28 October 2025 | FOR IMMEDIATE RELEASE
Community groups opposed to the construction of incinerators will protest at a national waste expo in Melbourne on Wednesday [October 28] – angry that Victoria is embracing a technology increasingly being rejected internationally.
Melbourne’s famed Climate Choir will be there singing Drastic Plastic and Waste Not, Want Less andother ballads about rubbish and fire.
Legalise Cannabis MPs David Ettershank and Rachel Payne support the demonstrators, who will protest outside the Australian Waste Expo, including those from Sunbury in Mr Ettershank’s Western Metropolitan electorate. There are plans to build one of the state’s biggest waste incinerators in Sunbury that will burn three-quarters of a million tonnes of Melbourne’s garbage every year.
“It seems the Allan government is never afraid to try something old – waste incineration, just like we did in our backyards in the 1940s, burning rubbish in incinerators, but this is on a MEGA scale. It is literally a giant dumpster fire,” Mr Ettershank said.
“Why is Jacinta Allan’s solution to dealing with Victoria’s waste – Burn Baby, Burn?”
Incinerators close in Europe, as Victoria embraces outdated technology
Protest organiser Charles Street from Lara near Geelong said that Denmark was closing a third of its 26 incinerators, while Victoria was running headlong towards waste incineration, issuing 11 licences, whereas the other Australian states combined only had plans for seven incinerators.
“Burning rubbish in these colossal incinerators to create electricity produces the same amount of greenhouse gases for each unit of energy as coal power,” said Mr Street, a retired biochemist and science teacher.
“And burning waste like plastics releases halogenated dioxins and furans, harmful chemicals linked to cancer and compromised immunity, not to mention all the toxic ash they produce containing mercury, lead, and cadmium.”
Victoria fails to divert any waste from landfill
MP Rachel Payne said that in 2020 the Victorian Labor government committed to diverting 80 per cent of waste away from landfill by 2030 and 72 per cent by 2025.

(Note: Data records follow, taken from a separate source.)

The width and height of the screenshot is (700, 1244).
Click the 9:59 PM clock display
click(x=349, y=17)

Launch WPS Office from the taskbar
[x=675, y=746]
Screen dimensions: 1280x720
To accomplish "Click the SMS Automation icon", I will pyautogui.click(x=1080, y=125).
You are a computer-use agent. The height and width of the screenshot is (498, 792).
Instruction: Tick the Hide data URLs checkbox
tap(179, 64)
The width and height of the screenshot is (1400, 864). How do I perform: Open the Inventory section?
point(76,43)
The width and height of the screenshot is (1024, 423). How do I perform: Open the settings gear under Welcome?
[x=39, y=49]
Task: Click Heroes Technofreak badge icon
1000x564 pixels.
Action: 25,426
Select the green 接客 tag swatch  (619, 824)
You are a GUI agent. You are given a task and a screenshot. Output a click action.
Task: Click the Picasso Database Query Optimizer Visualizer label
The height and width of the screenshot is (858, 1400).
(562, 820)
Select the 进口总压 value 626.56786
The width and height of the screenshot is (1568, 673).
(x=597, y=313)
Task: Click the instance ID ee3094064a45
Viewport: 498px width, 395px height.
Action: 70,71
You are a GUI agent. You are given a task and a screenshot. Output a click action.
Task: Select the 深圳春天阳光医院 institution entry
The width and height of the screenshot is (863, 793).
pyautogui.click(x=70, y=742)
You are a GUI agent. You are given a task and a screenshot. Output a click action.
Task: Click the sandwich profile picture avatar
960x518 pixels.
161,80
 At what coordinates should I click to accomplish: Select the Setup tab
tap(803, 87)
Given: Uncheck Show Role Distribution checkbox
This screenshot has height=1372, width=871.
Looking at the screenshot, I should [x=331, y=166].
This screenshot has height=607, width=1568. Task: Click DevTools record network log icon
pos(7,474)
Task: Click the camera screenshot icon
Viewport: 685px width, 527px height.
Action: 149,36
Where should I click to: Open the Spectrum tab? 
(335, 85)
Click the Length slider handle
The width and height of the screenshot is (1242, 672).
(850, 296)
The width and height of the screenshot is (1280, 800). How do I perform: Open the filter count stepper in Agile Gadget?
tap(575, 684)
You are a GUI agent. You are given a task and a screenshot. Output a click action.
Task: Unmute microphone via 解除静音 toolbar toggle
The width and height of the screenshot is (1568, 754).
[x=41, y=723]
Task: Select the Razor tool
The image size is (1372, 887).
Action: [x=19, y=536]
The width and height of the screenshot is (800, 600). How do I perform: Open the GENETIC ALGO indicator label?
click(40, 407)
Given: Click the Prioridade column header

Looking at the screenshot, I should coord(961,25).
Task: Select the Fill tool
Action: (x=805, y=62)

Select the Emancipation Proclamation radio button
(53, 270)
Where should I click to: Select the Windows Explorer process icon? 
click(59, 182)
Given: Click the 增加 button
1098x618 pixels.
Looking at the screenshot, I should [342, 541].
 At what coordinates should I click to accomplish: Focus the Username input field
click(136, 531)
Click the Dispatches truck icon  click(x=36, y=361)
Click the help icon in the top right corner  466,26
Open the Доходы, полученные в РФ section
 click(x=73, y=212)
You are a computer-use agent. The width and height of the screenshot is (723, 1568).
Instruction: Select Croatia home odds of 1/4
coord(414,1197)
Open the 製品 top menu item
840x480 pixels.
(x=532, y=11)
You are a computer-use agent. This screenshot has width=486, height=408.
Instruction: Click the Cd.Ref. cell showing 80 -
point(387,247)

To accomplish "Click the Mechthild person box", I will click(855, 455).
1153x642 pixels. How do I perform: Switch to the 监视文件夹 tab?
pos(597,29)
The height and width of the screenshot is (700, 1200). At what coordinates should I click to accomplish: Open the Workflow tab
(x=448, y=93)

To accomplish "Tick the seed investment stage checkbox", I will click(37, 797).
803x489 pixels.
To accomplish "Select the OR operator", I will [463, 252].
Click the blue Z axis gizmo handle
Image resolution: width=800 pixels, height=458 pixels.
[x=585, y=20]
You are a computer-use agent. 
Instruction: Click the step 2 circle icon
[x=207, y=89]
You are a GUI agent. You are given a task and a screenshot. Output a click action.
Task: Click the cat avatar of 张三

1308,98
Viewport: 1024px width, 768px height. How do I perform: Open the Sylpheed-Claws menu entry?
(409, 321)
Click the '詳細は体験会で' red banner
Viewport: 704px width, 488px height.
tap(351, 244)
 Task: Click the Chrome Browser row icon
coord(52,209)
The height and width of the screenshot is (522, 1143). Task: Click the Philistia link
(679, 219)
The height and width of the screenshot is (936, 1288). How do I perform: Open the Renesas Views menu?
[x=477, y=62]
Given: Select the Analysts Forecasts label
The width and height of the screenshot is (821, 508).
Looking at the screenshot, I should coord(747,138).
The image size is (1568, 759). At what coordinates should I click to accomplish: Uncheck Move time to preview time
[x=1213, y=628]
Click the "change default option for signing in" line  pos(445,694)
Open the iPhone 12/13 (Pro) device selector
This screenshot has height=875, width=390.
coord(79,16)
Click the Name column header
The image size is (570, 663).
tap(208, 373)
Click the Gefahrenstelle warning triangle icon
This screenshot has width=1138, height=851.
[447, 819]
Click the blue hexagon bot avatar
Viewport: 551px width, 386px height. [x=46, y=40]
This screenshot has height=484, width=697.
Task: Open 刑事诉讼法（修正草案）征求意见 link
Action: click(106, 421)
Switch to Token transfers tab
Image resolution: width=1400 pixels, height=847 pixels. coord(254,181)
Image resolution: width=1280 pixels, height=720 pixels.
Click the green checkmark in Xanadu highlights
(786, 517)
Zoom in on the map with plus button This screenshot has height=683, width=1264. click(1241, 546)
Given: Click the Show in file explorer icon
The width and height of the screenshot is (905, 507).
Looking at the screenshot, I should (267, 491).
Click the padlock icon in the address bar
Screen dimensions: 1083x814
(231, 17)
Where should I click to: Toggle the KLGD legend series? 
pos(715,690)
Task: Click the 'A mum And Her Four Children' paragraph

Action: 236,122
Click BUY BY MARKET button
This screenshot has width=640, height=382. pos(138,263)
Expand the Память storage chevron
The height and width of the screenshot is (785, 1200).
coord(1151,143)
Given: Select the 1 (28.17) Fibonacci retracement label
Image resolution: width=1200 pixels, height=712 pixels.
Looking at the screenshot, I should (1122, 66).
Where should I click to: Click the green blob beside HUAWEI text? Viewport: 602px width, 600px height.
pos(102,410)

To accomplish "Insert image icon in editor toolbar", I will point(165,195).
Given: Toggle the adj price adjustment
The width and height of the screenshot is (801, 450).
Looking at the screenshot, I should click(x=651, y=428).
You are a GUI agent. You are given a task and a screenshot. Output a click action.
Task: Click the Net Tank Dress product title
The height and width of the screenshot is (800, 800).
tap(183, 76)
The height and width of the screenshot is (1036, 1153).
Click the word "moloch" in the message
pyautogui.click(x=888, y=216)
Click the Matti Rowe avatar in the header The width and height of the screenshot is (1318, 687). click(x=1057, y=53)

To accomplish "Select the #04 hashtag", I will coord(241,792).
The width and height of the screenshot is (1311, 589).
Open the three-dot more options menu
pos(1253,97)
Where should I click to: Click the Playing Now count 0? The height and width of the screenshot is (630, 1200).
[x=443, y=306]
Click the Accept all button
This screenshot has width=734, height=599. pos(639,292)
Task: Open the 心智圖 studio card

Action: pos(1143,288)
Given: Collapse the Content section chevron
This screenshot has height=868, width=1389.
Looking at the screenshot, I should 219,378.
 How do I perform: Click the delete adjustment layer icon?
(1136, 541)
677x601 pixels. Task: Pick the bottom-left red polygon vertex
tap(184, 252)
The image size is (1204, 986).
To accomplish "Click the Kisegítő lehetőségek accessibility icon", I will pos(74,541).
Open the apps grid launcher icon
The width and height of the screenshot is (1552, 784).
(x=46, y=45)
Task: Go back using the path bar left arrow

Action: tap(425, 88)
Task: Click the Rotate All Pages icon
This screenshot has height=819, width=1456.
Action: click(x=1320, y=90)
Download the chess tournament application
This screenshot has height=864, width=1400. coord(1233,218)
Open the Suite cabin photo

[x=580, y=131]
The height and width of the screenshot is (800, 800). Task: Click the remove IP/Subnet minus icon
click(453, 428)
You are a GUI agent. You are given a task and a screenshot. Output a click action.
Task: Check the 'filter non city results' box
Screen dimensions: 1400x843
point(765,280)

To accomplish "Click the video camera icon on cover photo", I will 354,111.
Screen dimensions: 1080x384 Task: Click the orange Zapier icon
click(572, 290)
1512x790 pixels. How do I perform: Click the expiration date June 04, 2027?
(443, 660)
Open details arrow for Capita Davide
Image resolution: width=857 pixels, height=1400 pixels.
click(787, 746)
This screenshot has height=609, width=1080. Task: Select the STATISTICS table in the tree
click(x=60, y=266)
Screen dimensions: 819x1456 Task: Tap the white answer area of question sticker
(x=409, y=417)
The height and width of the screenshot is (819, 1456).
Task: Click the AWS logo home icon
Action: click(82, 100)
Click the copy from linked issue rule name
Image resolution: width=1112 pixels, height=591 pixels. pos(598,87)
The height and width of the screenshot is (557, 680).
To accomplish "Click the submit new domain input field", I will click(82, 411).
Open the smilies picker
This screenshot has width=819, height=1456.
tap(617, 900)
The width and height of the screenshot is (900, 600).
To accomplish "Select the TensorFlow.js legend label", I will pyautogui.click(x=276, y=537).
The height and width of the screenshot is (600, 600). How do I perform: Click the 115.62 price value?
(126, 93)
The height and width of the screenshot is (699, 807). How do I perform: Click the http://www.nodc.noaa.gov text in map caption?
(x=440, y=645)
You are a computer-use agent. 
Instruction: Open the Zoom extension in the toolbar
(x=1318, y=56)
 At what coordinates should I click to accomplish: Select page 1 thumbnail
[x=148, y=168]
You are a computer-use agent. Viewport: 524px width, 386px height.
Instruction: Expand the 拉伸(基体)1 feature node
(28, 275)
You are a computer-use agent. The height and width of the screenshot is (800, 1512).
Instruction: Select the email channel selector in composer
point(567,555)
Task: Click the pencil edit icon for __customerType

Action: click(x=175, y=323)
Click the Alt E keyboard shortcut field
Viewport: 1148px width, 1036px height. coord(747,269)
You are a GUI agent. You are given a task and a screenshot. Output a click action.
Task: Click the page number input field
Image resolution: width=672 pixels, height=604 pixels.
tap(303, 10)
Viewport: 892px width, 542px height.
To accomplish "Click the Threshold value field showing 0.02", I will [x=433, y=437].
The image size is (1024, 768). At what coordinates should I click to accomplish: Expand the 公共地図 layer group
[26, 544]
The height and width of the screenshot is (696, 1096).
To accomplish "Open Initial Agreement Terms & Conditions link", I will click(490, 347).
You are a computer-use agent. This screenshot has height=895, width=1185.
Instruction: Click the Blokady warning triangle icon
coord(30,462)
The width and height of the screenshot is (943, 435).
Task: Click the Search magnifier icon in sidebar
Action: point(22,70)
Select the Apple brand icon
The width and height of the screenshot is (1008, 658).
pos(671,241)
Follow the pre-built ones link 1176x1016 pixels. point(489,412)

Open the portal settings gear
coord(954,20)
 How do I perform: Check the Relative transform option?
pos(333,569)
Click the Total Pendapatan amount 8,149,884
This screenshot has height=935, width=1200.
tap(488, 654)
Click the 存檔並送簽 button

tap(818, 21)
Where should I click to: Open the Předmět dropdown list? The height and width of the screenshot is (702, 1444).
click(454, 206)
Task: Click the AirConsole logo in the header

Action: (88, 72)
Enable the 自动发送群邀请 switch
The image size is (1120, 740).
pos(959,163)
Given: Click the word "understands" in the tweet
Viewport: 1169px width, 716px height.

“Want to know how much waste has been diverted from landfill in the past five years in Victoria? NONE,” she said.
“Legalise Cannabis Victoria pushed for and secured a parliamentary inquiry into hese incinerators that will need to be fed massive volumes of rubbish for decades.
“Meanwhile, in Europe, the EU has ruled that incinerating is environmentally unsustainable, making it harder for banks to invest in them.”
Mr Ettershank said the incinerators usually cost between $1 billion to $1.5 billion to build and multinationals had to pay a license fee.
“The Lara incinerator stopped by the EPA, was linked to the Chinese Government, while the Sunbury incinerator also has a Japanese backer and the mega waste transfer station proposed for Hampton Park is proposed by a French company – and the world’s biggest waste conglomerate, Veolia,” he said.
NSW ban incinerators in Metro Sydney
Alison Medforth from the No Sunbury WasteIncinerator Group said waste-to-energy incineration was a lazy and harmful policy.
“New South Wales has banned incinerators in metropolitan Sydney and only allows them in four outer regional areas, but Jacinta Allan has them dotted around Melbourne in a ‘Ring of Fire’ including one in Sunbury that would see hundreds of trucks using a small, narrow bridge – what a mess,” she said.
Jill Redwood from the Environmental East Gippsland Association said it was outrageous that the incinerators were not even required to be near rail hubs, meaning more trucks on Melbourne’s roads ferrying waste long distances to incinerators.
“Nine councils in Melbourne’s south-east have signed a contract to send their waste to an incinerator in Gippsland,” she said.
“The proposal was for waste to be compacted at a waste transfer station in the outer southeast of Melbourne, then loaded onto some 300 trucks that would travel 120km down the Princes Highway to the Maryvale incinerator every day. The waste transfer station proposal is now before the courts.
“And this idea grew out of the 2020 so-called Recycling Victoria Policy, what a joke.”
The Victorian parliamentary inquiry into waste-to-energy incinerators will report back in August 2026.